Function to test the independence of two pre-specified groups of variables
classical_p_val.RdGiven a covariance matrix \(S\) of \(p\) Gaussian variables, and a pre-specified group
of variables \(P\), this function tests the null hypothesis of independence between the groups of
variables in \(P\) and \(P^c\).

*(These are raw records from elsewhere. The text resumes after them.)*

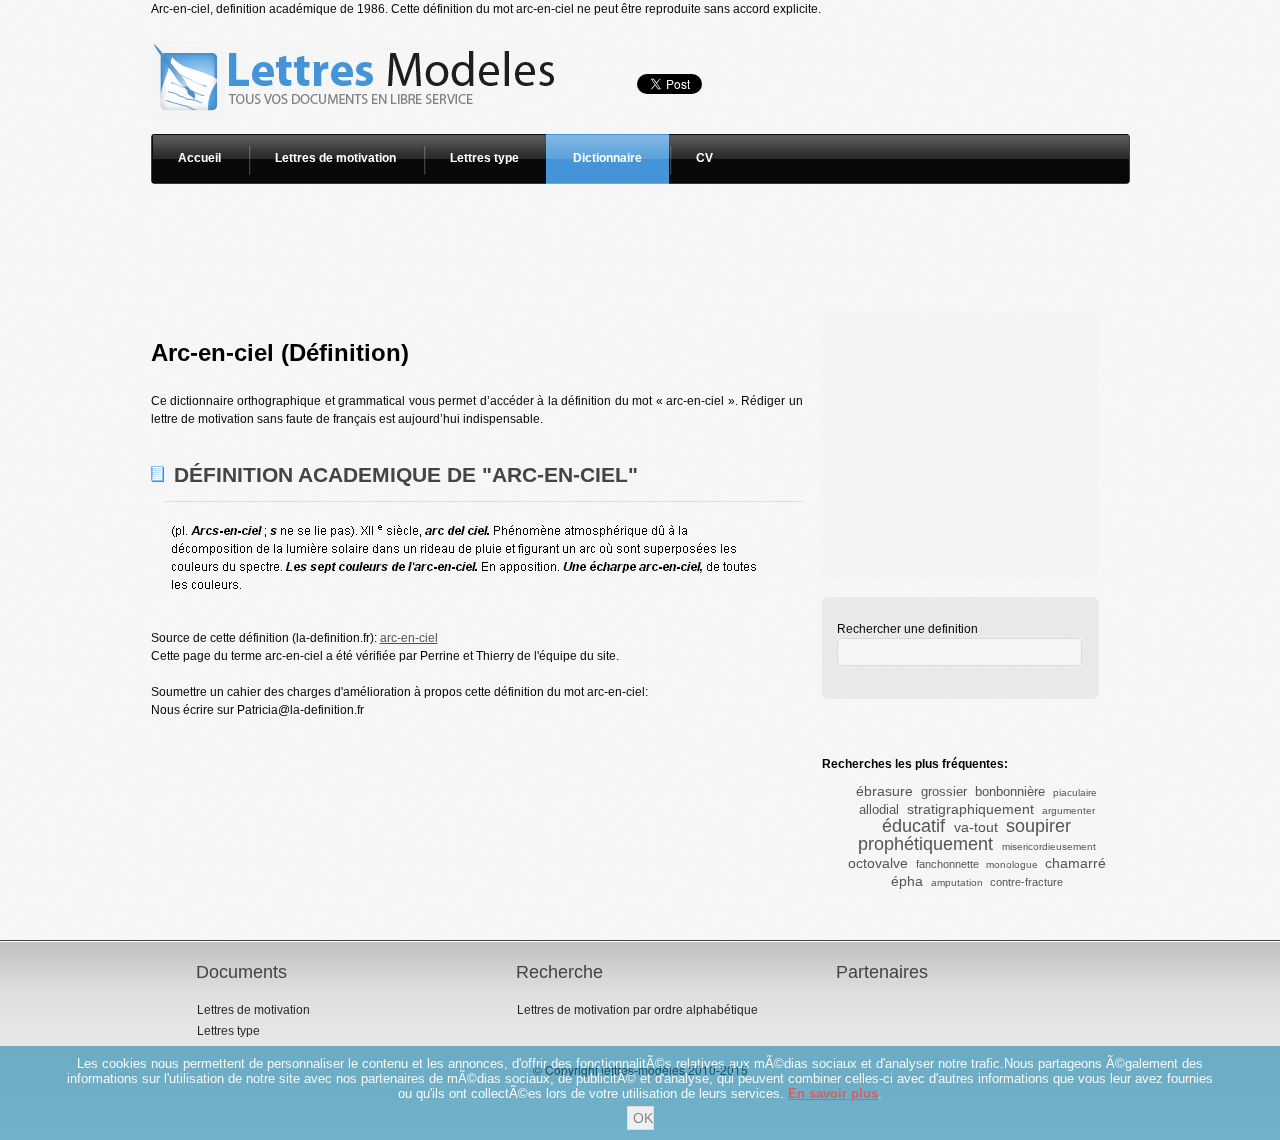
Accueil (199, 158)
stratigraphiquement (970, 809)
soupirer (1038, 826)
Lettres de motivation (335, 158)
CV (704, 158)
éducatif (913, 826)
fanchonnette (947, 864)
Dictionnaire (607, 158)
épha (907, 881)
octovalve (878, 863)
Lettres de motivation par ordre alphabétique (637, 1010)
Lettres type (484, 158)
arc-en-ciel (409, 638)
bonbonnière (1010, 791)
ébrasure (884, 791)
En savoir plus (833, 1093)
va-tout (976, 827)
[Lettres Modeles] (357, 27)
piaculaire (1075, 792)
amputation (957, 882)
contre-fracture (1026, 882)
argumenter (1068, 810)
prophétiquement (925, 844)
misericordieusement (1049, 846)
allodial (879, 809)
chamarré (1075, 863)
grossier (944, 791)
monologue (1012, 864)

Makes use of test_stat_CCA() and sample_psi().
Arguments
- S
a \(p \times p\) covariance matrix
- CP
a vector of length \(p\) with \(i^{th}\) element denoting the group \(i^{th}\) variable belongs to
- k
the group to be tested for independence with the remaining variables, i.e. \(P = [i : CP[i]==k]\)
- n
sample size
- mc_iter
the number of Monte Carlo iterations used to approximate the p-value; we recommend using a high value of this to obtain an approximation with high accuracy; default value is 1,000
Examples
# Simulates a 10 x 3 X_1 from N(0, I)
set.seed(1)
X_1 <- matrix(rnorm(30), 10, 3)
# Simulates a 10 x 2 X_2 from N(0, I) independently of X_1
set.seed(2)
X_2 <- matrix(rnorm(20), 10, 2)
# Compute the covariance matrix of X = (X_1 X_2).
covX <- cov(cbind(X_1, X_2))
# tests for a difference in means between X_1 and X_2
classical_p_val(S=covX, CP=rep(1:2, times=c(3, 2)), k=1, n=10, mc_iter=100)
#> [1] 0.08